The Washington Department of Natural Resources (DNR) is adding more land to its Dry Gulch Natural Area Preserve in the foothills west of Wenatchee. 

The acreage is one of 10 land acquisitions made by DNR across the state this year for the purpose of conservation. 

DNR Communications Manager Courtney James says the Dry Gulch area is home to an endangered plant, known as Whited's milkvetch. 

"We're really proud of it in that it's one of the largest known populations of milkvetch in the state," said James. "Almost all of the milkvetch that we know of is situated in that natural area preserve. So, that's part of what that program is about and what we're working with there." 

The Upper Dry Gulch Natural Area Preserve is not far from downtown Wenatchee and is readily accessible with close by hiking trails. 

James says they're planning to add signage that'll give hikers in the Preserve an appreciation of their surroundings.  

“I think that’s really been a beneficial thing that DNR often provides is that interpretive signage, so folks really know what they’re looking at, what they’re enjoying while they’re out there in nature,” James said. “So, that’s really crucial. And that’s something in our natural preserves that we really like to focus on, is educating the public and letting them know how this work in important, and what we’re protecting for the next generation.”  

DNR acquired 86 acres to add to the existing 320 acres of the Upper Dry Gulch Natural Area Preserve, which will enlarge the preserve to an area larger than half the size of Central Park in New York City.  
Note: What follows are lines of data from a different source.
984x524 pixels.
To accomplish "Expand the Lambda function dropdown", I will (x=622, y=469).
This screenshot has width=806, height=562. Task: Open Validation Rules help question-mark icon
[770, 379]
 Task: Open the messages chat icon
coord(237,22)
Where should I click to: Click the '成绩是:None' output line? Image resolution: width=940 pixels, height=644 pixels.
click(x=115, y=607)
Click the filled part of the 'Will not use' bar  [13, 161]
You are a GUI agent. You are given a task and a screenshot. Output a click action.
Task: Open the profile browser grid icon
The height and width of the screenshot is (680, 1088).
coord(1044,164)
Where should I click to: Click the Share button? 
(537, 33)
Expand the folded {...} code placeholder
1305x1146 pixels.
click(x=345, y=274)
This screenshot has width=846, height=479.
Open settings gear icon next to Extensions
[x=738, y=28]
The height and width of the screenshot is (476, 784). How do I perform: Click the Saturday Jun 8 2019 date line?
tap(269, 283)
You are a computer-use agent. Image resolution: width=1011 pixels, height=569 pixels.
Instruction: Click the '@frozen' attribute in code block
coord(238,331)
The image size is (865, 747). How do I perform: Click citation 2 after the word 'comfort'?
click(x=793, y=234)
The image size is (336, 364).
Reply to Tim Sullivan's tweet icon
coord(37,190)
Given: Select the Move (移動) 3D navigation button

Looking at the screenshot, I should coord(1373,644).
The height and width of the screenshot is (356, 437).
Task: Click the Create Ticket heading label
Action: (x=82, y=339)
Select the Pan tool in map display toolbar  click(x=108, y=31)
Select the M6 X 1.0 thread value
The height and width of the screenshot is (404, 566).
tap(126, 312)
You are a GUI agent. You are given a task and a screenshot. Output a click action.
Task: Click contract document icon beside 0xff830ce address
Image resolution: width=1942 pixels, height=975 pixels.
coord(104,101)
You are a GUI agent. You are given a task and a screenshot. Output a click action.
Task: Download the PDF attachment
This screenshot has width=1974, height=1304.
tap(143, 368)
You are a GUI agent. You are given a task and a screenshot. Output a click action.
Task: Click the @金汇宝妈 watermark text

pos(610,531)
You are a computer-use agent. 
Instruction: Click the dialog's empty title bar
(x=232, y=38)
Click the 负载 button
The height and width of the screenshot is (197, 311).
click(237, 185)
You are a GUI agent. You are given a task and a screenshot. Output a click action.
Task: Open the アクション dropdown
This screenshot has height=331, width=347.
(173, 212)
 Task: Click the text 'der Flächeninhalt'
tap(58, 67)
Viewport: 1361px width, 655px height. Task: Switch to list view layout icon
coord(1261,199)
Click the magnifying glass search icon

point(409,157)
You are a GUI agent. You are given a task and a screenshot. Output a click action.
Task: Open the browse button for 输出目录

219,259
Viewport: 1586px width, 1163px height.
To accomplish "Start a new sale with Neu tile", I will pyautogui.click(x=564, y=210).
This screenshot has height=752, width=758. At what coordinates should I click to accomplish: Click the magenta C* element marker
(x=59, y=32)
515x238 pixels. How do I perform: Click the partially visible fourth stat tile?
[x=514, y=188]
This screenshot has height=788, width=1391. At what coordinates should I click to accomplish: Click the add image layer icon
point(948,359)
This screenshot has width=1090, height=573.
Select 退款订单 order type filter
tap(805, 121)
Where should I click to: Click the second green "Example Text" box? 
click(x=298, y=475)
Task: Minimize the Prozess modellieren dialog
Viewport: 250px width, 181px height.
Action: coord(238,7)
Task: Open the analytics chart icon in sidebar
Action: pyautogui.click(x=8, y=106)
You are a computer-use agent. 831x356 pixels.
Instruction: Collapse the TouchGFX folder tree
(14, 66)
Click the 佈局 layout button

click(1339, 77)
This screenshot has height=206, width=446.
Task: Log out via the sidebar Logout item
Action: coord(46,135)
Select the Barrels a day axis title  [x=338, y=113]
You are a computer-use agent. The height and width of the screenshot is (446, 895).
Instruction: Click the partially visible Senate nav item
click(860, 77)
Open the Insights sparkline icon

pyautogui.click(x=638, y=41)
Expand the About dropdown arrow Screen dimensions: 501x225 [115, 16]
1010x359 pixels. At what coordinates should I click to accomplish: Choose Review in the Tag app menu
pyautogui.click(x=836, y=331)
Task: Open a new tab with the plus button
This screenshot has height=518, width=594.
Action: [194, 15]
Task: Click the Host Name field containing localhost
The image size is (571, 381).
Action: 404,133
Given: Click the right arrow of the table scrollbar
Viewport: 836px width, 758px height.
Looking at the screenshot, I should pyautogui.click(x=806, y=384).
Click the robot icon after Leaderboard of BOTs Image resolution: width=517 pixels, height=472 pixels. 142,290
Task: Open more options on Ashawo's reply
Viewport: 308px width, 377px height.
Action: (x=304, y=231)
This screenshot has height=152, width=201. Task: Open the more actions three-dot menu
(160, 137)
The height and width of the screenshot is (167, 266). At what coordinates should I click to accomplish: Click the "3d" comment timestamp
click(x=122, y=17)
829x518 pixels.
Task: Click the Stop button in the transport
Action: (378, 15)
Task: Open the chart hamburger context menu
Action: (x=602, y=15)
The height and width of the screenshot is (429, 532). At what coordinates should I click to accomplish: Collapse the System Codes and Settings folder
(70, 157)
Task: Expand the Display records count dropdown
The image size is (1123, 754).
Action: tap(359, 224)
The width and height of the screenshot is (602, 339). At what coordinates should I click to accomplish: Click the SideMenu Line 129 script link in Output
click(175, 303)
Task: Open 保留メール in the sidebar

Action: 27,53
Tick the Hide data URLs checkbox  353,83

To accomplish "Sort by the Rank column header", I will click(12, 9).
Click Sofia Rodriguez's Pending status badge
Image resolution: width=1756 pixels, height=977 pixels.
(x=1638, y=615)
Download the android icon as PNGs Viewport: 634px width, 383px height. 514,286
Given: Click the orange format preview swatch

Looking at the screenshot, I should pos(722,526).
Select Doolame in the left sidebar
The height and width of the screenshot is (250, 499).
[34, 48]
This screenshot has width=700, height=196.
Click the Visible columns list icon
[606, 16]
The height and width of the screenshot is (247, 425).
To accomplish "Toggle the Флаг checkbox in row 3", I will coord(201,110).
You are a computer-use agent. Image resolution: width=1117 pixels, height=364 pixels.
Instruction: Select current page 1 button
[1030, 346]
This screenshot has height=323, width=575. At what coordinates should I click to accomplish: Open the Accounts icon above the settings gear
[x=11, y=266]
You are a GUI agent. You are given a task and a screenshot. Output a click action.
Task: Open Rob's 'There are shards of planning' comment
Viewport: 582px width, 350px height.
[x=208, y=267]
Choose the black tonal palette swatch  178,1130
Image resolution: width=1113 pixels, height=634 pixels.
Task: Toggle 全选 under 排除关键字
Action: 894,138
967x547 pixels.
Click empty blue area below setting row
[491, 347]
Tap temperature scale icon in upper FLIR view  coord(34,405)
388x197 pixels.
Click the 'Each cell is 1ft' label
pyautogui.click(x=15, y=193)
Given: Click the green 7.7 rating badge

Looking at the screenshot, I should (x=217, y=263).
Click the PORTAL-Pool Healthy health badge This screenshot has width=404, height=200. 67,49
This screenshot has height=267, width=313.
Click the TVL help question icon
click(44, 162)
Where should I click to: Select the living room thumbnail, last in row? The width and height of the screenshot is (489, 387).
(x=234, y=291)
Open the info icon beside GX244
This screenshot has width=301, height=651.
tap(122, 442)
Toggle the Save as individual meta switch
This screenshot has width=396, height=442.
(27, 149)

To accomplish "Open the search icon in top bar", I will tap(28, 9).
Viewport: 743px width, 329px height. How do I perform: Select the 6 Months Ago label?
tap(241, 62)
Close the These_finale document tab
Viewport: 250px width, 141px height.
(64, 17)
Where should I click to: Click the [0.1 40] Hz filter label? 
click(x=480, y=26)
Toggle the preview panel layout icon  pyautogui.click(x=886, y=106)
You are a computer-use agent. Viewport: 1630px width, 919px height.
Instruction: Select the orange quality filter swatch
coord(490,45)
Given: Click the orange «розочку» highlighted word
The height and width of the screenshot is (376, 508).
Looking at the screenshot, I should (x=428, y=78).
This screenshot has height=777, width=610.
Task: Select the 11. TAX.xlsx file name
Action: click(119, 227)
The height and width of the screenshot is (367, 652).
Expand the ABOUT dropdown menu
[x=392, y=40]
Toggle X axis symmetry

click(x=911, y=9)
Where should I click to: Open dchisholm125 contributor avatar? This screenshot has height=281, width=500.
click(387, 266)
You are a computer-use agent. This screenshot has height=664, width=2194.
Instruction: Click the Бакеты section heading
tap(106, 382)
The site sits in arid foothills and mountains dominated by a native shrub and bunchgrass (shrub-steppe) ecosystem which is recovering from past land uses.  

The drainage that flows through the site carries water seasonally and is subject to torrential flows during the springtime.  

A songbird known as the loggerhead shrike is highly dependent on shrub-steppe habitat and is known to frequent the area.